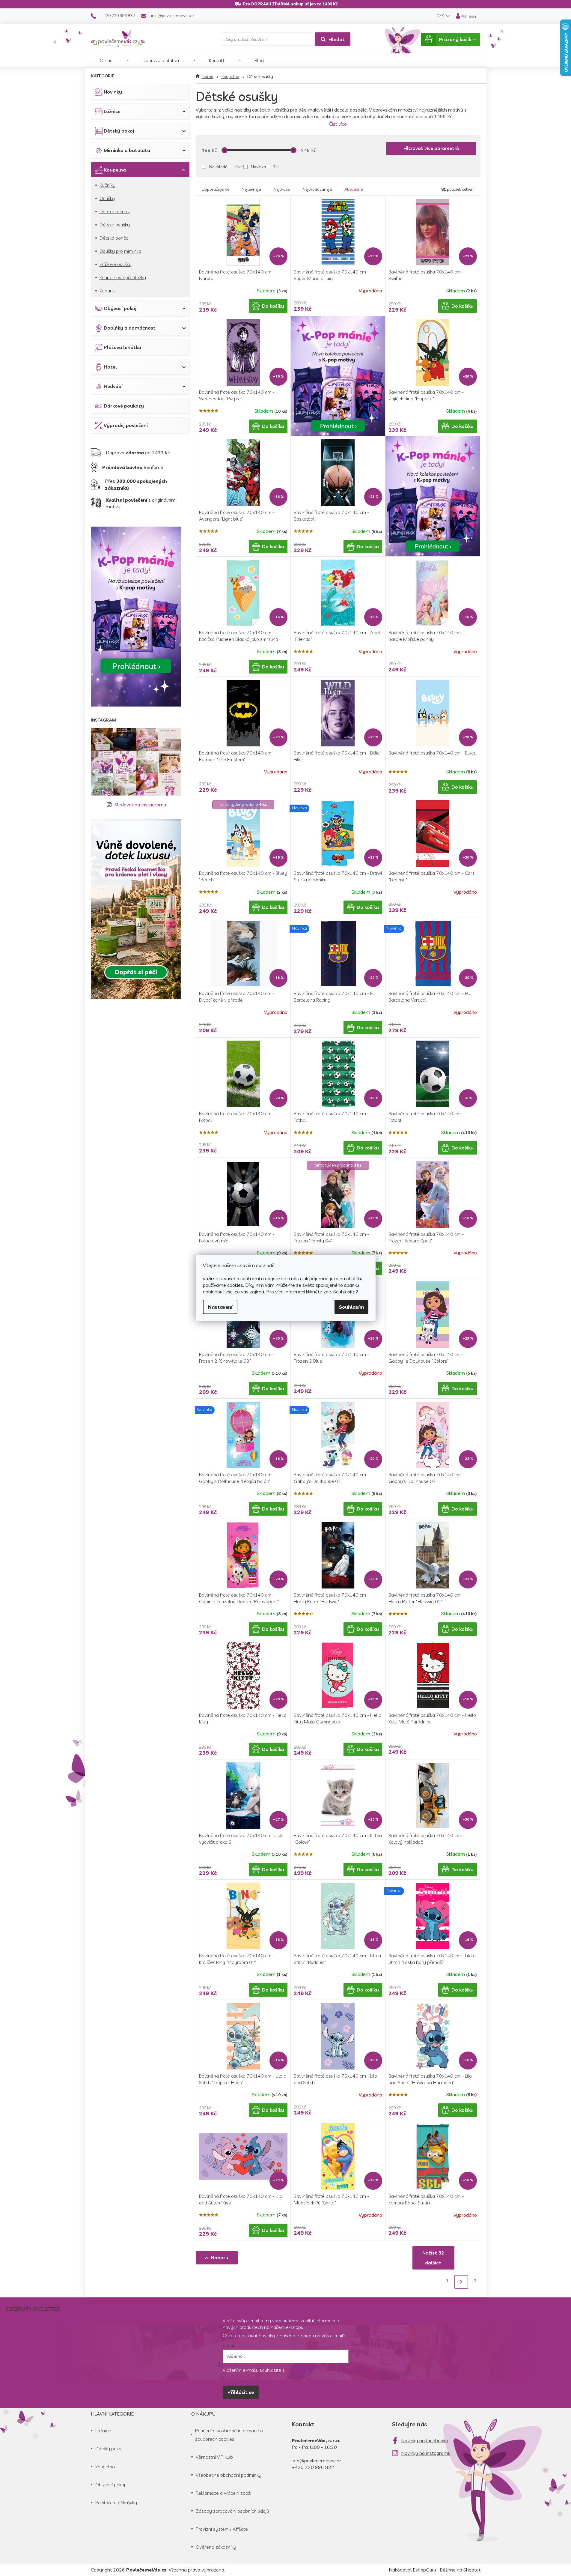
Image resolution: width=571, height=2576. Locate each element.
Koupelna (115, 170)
--
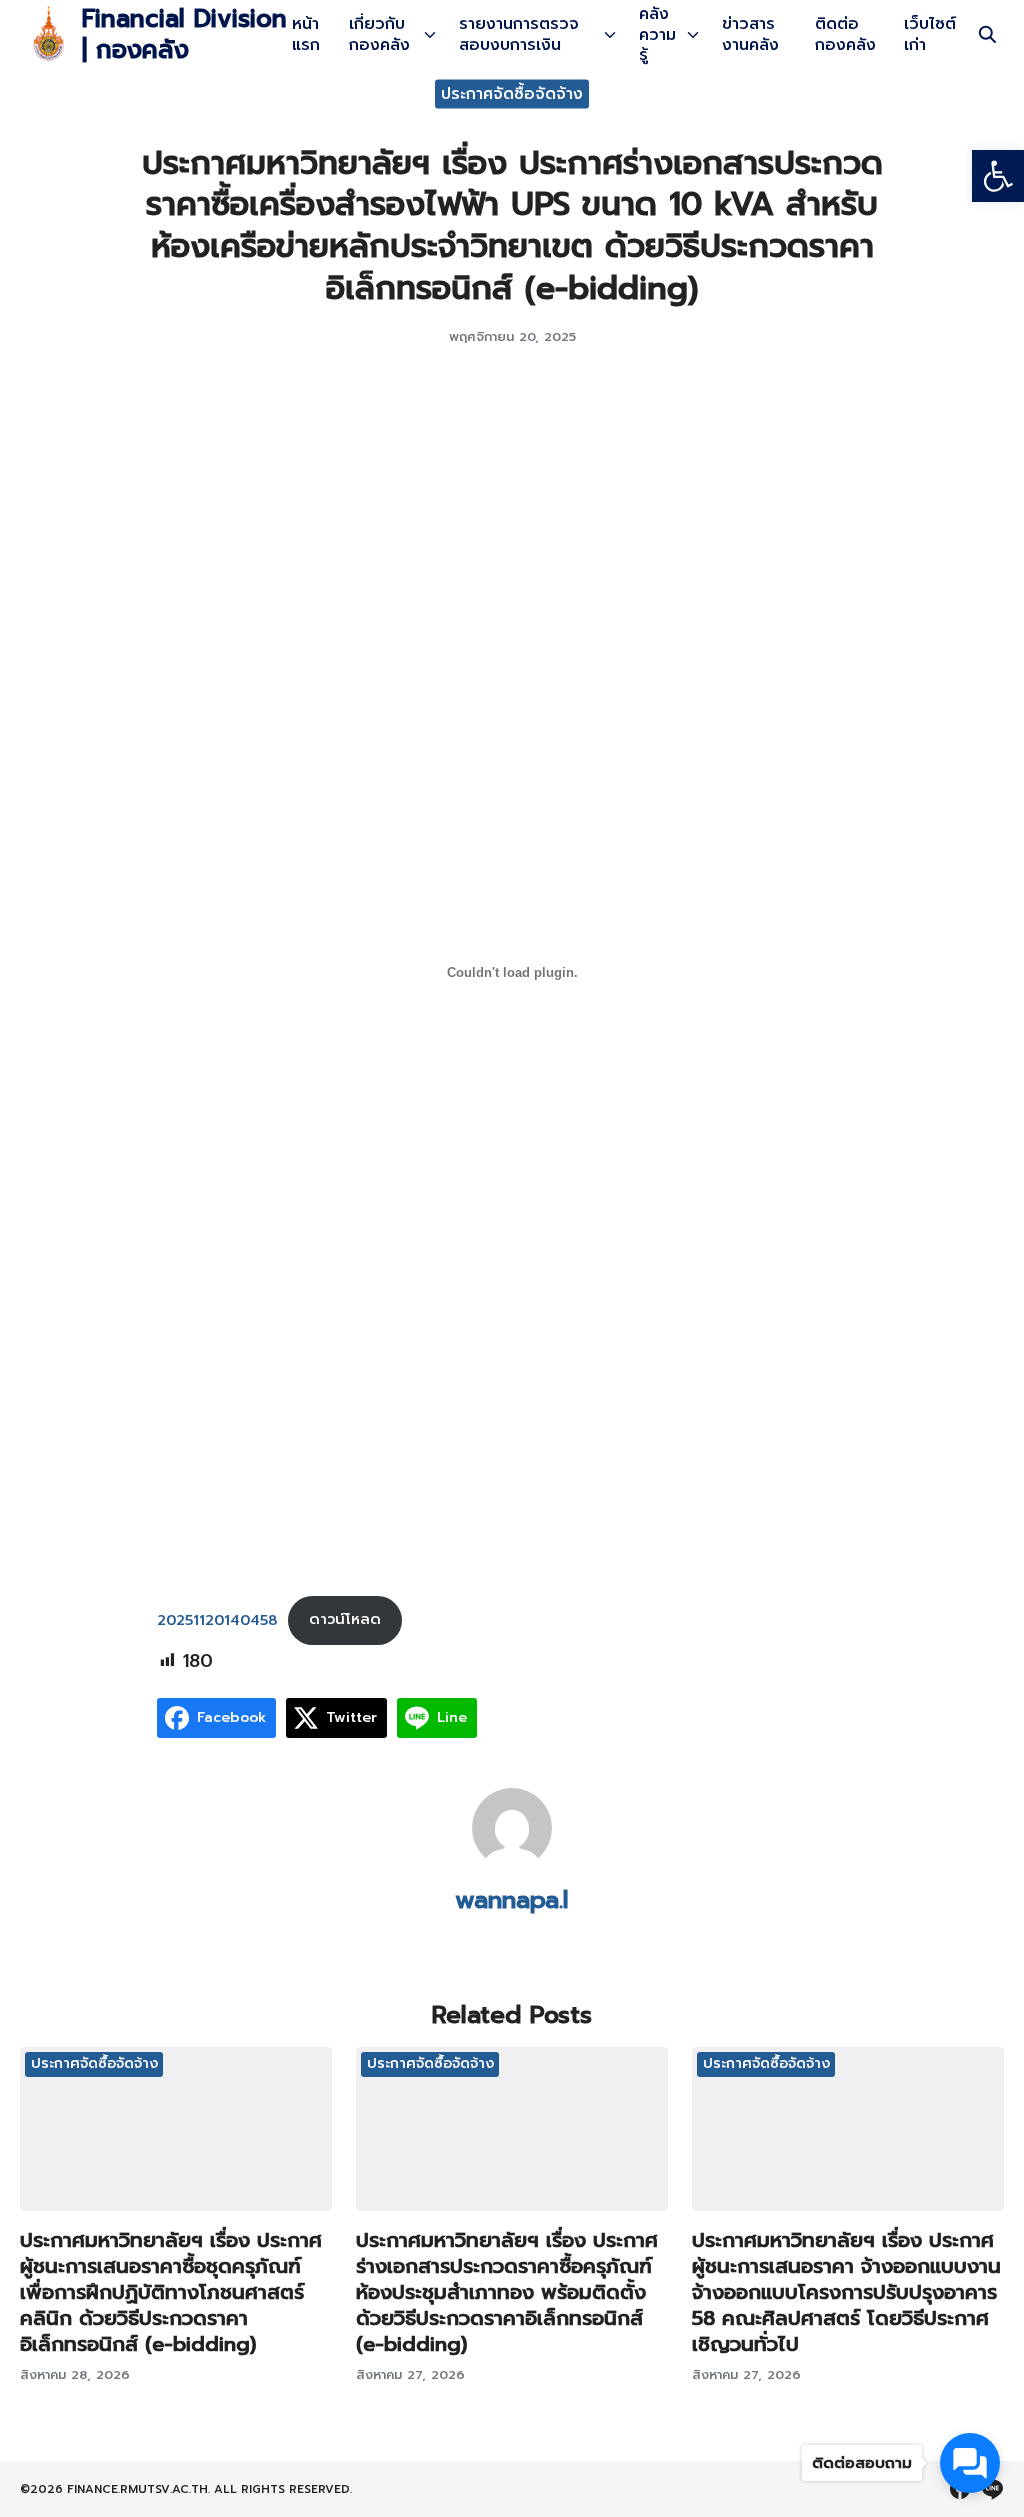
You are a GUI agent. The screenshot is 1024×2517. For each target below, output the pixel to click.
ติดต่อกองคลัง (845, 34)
--
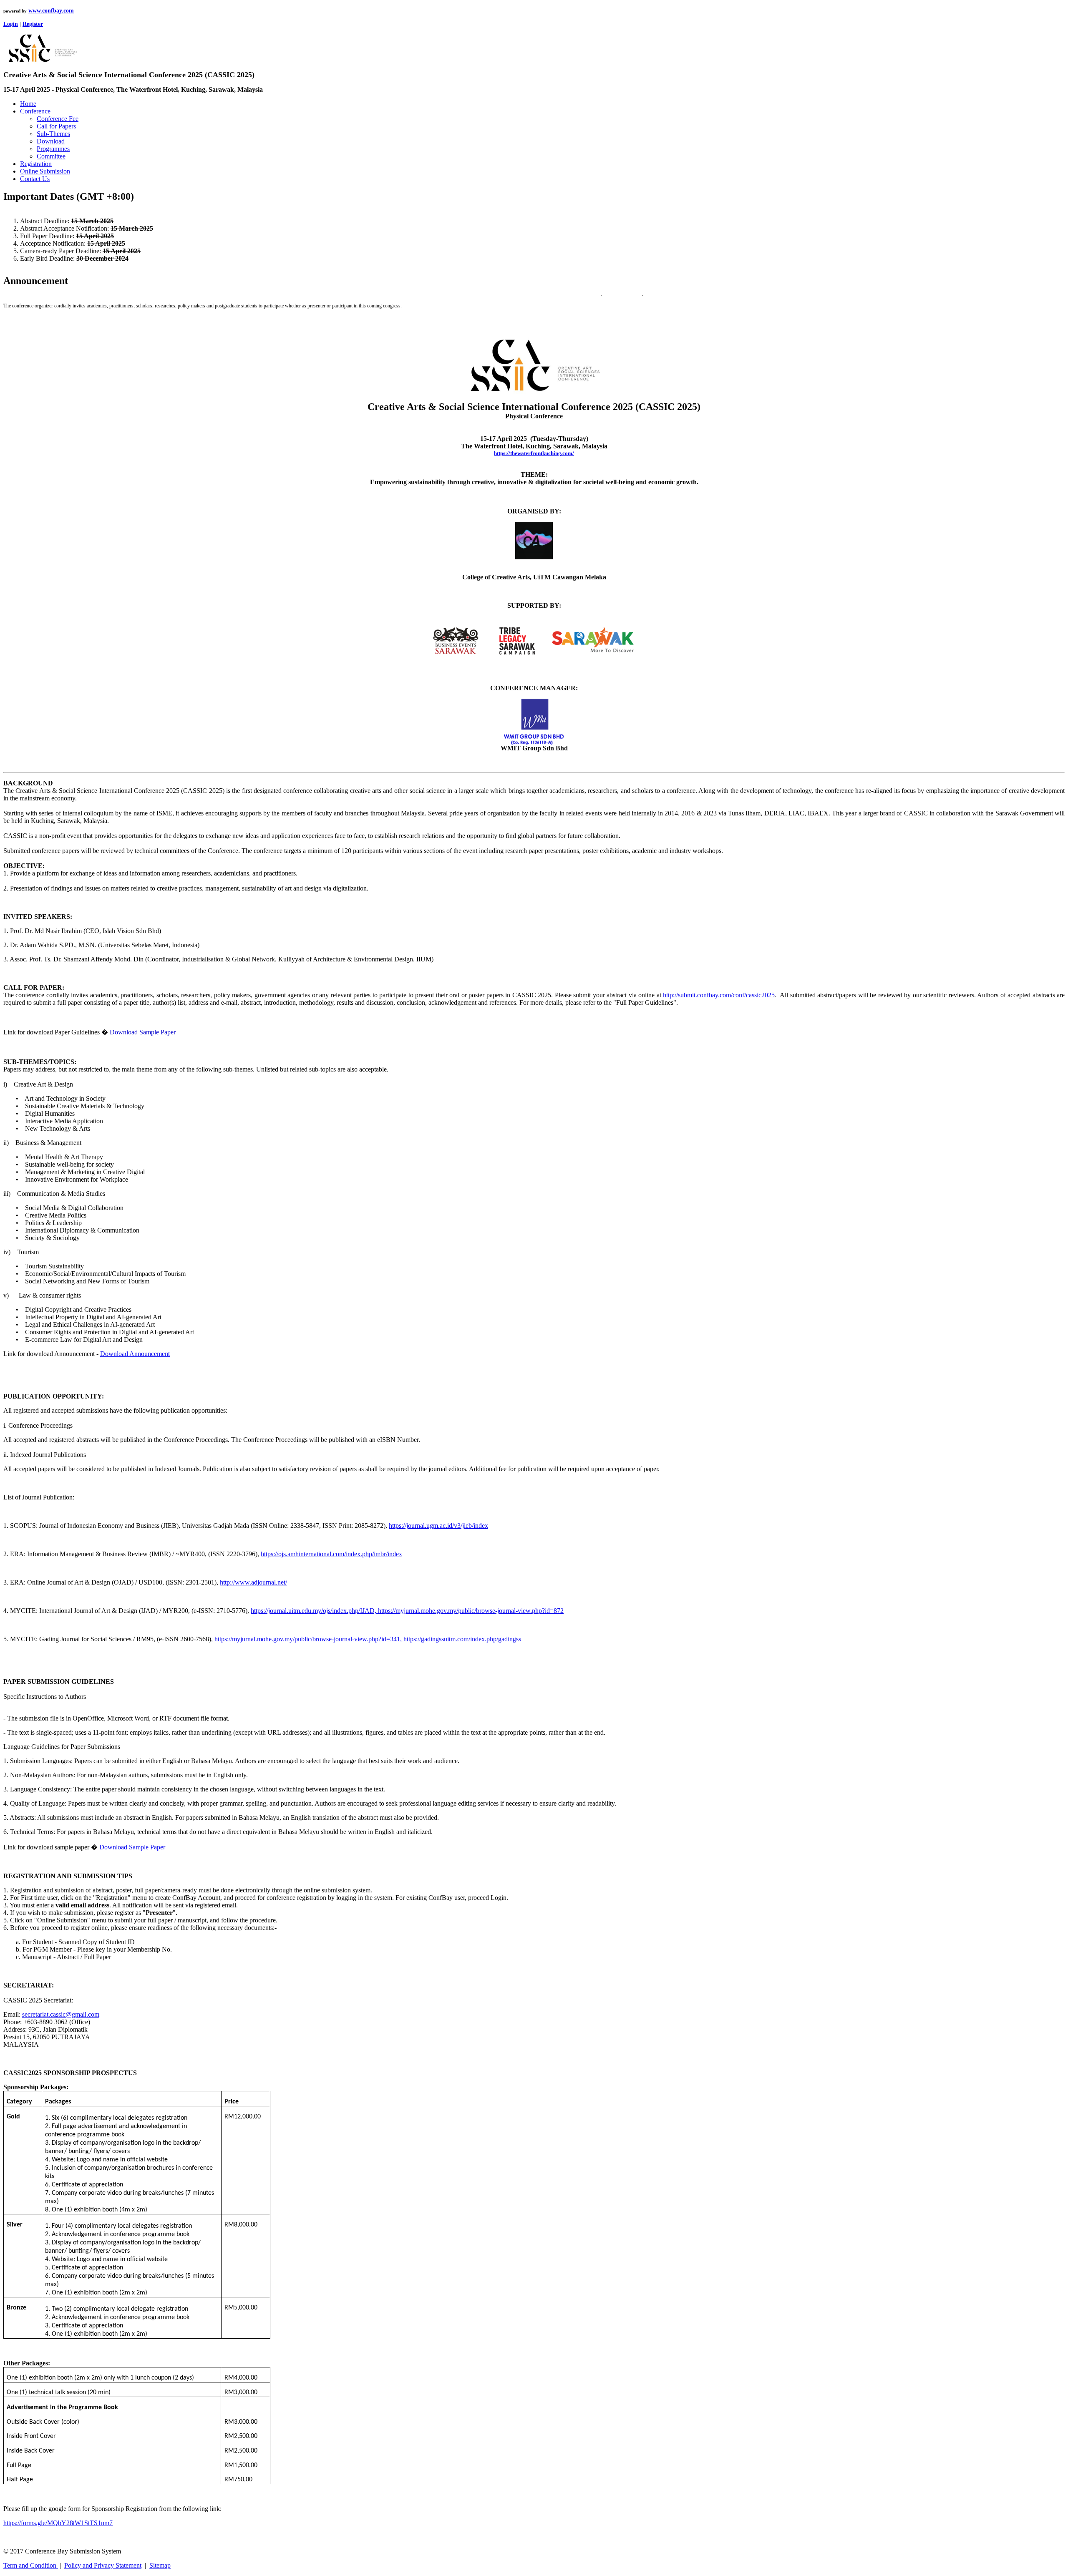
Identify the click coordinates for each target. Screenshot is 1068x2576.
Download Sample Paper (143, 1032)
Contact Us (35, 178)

→ **The task**: Could you copy each line of the material that holds "target"?

→ **Solution for this problem**:
You are a GUI agent. The screenshot is 1024×2517. For each target below, output the pixel to click.
Identify the click coordinates for each target. Screenshot is 1068x2576.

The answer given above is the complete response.